Here's an example of Counting Sort in use, using my command-line helper code to run Counting Sort on terminal input, with a k-value of 10.

#include "../clilonglist.h" // my command-line input utility functions
#include <stdlib.h>

long * counting_sort(int inputc, long * inputv, int k) {
    long * c = malloc(k * sizeof(long));
    long * outputv = malloc(inputc * sizeof(long));

    for (int i = 0; i < inputc; i++) {
        if (inputv[i] > k) continue;
        c[inputv[i]] += 1;
    }

    for (int i = 1; i < k; i++) c[i] += c[i - 1];

    for (int j = inputc - 1; j >= 0; j--) {
        if (inputv[j] > k) continue;
        outputv[c[inputv[j]] - 1] = inputv[j];
        c[inputv[j]]--;
    }

    free(inputv);
    free(c);
    return outputv;
}

int main(int argc, char * argv[]) {

    int inputc = argc - 1;
    long * inputv = extract_long_list(inputc, argv);
    // use my utility functions to grab the 
    // command line arguments as an array of longs
    
    inputv = counting_sort(inputc, inputv, 10);
    print_long_list(inputc, inputv);

    free(inputv);
}

Let's run it!

Sorted!

Now, What is k?

In Counting Sort, k is our constraint. Counting Sort tells us, "I can sort a list of integers very fast, but only if you tell me what the biggest value I'll need to sort is," and that value is k - 1. If you look at the code, you'll notice two things.

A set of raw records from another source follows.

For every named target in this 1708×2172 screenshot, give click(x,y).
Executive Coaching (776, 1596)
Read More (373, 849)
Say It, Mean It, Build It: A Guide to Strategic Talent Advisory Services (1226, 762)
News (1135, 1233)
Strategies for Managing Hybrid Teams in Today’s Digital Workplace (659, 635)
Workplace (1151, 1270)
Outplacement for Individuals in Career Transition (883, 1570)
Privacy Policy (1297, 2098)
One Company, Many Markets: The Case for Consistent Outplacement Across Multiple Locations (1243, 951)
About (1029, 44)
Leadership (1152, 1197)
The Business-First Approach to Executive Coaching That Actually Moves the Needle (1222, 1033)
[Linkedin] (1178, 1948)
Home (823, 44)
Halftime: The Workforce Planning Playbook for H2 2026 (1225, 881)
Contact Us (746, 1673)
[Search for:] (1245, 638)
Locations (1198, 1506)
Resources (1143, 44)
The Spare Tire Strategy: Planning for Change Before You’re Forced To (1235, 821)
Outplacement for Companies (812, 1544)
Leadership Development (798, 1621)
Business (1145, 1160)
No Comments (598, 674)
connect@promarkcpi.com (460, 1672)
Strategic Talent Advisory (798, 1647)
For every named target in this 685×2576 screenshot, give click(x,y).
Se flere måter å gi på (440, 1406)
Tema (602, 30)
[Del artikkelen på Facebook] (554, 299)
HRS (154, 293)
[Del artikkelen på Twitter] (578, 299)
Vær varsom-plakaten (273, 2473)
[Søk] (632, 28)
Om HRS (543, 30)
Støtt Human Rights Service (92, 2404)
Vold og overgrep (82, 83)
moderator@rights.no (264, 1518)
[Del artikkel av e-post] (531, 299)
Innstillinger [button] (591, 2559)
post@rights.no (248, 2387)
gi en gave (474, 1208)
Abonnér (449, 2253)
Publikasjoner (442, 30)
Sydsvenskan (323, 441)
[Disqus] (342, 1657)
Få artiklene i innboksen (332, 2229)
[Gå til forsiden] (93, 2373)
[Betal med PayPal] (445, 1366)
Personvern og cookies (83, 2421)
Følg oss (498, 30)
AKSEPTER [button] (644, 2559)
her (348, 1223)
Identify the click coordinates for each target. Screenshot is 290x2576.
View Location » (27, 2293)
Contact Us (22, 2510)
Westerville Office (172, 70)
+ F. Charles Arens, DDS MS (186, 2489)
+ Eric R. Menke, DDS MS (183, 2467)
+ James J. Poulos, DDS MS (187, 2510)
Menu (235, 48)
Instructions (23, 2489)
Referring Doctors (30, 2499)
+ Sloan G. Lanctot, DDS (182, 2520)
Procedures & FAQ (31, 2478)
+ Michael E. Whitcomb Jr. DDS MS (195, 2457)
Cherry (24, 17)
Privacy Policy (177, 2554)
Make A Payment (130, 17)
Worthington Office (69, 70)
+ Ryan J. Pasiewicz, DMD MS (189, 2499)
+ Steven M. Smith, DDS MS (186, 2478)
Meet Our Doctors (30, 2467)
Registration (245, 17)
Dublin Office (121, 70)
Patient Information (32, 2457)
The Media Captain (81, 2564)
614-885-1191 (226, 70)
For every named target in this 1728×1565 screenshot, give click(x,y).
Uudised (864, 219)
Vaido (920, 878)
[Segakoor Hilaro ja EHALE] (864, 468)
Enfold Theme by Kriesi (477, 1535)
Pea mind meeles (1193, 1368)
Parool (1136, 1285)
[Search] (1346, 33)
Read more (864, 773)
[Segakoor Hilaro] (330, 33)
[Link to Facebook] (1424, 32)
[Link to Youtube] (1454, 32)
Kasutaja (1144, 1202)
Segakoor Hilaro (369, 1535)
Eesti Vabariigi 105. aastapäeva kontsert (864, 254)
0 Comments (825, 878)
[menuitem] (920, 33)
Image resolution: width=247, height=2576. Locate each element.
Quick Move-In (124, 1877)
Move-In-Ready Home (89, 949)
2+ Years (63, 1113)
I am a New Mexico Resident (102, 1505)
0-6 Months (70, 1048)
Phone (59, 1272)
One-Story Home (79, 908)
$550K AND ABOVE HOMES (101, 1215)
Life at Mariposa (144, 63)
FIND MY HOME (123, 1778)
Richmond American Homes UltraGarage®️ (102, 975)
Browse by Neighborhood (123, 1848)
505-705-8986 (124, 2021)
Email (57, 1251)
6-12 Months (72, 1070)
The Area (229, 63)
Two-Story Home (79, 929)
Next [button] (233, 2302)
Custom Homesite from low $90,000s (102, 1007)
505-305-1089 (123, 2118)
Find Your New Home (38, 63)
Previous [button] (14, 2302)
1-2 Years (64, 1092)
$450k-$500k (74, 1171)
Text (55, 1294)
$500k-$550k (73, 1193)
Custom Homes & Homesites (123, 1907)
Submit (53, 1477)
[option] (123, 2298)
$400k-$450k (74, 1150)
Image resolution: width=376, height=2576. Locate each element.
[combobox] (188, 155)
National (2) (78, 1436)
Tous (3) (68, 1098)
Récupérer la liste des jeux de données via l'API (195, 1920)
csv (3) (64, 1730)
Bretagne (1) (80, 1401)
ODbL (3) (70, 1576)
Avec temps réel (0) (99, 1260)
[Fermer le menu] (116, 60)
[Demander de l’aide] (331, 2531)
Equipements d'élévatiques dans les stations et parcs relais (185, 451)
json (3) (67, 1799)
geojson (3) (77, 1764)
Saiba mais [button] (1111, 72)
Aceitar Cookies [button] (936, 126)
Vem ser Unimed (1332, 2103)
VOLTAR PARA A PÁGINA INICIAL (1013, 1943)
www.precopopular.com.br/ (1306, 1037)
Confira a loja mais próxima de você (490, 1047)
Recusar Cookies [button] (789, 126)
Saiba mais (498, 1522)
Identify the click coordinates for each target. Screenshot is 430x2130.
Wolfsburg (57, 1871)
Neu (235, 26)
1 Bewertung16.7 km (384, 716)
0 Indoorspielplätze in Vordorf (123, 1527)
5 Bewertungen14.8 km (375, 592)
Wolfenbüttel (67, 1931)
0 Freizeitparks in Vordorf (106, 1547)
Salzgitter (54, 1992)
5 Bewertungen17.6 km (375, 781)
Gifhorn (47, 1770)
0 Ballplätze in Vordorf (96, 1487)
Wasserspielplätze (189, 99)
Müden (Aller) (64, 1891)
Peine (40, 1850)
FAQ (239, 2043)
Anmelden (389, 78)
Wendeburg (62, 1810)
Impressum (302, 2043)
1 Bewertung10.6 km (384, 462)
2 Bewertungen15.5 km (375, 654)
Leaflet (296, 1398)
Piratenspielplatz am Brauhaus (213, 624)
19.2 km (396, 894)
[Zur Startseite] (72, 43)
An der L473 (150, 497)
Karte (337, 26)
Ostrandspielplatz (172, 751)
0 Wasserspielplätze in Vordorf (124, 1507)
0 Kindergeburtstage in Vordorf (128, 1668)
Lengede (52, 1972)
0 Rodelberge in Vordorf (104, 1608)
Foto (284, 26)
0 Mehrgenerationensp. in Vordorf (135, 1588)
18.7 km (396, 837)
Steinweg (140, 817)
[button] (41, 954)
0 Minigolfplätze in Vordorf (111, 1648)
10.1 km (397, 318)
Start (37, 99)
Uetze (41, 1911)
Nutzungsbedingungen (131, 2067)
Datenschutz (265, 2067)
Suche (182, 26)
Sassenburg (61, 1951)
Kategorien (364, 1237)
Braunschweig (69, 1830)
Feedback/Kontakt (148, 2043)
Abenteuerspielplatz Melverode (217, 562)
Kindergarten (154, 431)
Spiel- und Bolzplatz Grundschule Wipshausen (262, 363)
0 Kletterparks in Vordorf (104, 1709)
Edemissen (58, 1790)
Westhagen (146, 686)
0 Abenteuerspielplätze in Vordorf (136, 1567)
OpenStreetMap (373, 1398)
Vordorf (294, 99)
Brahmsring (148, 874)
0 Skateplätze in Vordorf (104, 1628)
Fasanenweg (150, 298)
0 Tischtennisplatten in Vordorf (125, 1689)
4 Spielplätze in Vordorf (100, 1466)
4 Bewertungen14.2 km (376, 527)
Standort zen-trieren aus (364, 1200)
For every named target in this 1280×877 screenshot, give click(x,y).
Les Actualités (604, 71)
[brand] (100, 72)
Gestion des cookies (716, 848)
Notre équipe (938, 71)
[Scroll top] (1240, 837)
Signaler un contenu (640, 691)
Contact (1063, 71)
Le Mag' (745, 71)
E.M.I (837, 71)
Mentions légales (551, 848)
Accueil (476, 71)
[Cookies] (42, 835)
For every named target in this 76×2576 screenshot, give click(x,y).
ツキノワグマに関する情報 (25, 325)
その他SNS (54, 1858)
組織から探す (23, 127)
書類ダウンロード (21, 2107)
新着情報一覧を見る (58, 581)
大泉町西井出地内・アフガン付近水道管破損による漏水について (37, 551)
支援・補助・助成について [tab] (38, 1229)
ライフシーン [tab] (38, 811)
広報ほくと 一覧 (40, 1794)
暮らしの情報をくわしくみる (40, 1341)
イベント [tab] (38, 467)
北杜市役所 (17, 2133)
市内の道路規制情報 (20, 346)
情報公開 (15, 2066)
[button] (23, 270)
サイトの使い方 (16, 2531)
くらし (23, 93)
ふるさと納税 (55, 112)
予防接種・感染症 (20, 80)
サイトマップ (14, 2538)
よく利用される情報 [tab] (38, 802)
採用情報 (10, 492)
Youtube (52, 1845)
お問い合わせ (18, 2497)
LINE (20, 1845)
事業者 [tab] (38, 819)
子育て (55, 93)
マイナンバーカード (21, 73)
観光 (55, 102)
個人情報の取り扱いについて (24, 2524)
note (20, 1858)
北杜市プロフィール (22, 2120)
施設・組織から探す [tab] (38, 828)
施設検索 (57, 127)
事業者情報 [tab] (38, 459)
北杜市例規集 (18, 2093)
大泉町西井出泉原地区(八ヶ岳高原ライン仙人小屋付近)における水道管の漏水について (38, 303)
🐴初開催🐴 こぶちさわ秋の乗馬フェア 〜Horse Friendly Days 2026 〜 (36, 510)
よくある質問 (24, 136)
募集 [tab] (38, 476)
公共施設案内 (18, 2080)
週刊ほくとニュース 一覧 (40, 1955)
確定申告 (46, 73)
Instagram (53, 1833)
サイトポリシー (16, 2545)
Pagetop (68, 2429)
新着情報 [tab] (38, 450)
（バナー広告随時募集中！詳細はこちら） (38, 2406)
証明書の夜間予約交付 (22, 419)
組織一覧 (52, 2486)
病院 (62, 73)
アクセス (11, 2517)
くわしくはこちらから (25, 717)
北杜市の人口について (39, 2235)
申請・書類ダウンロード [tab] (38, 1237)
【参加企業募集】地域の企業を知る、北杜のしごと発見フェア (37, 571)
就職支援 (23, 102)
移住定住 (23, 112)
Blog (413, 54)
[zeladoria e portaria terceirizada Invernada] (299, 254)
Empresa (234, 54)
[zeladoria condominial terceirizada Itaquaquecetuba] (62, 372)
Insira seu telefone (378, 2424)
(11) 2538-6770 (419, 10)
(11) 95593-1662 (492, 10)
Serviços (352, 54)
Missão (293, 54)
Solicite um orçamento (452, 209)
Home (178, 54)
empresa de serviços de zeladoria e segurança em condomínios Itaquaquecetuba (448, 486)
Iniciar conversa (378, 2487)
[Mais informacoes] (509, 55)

  1. The length of C is k, so we literally cannot sort any values greater than k.
  2. The bigger k is, the bigger C is, so we want k to be as small as possible.

As such, the programmer uses Counting Sort in situations where they can guarantee that not being able to sort items equal to or greater than k won't be an issue; for example, if they know that all of the items in the list are less than 300, in which case they would set k = 300, or if they are willing to throw away values that are equal to or greater than k (our algorithm, for instance, just ignores items that are not less than k). Usually, we can't just ignore values in a list, so we'll usually only use Counting Sort when we know that we'll only need to run it on a list with a defined maximum possible value.

Conclusion

Counting Sort is a fun, niche algorithm that works very well in its defined territory. If one were to ask one million programmers to rank a given programming language on a scale of 1 to 100, what algorithm do you think we would use to sort the programmers from "likes it the least" to "likes it the most?"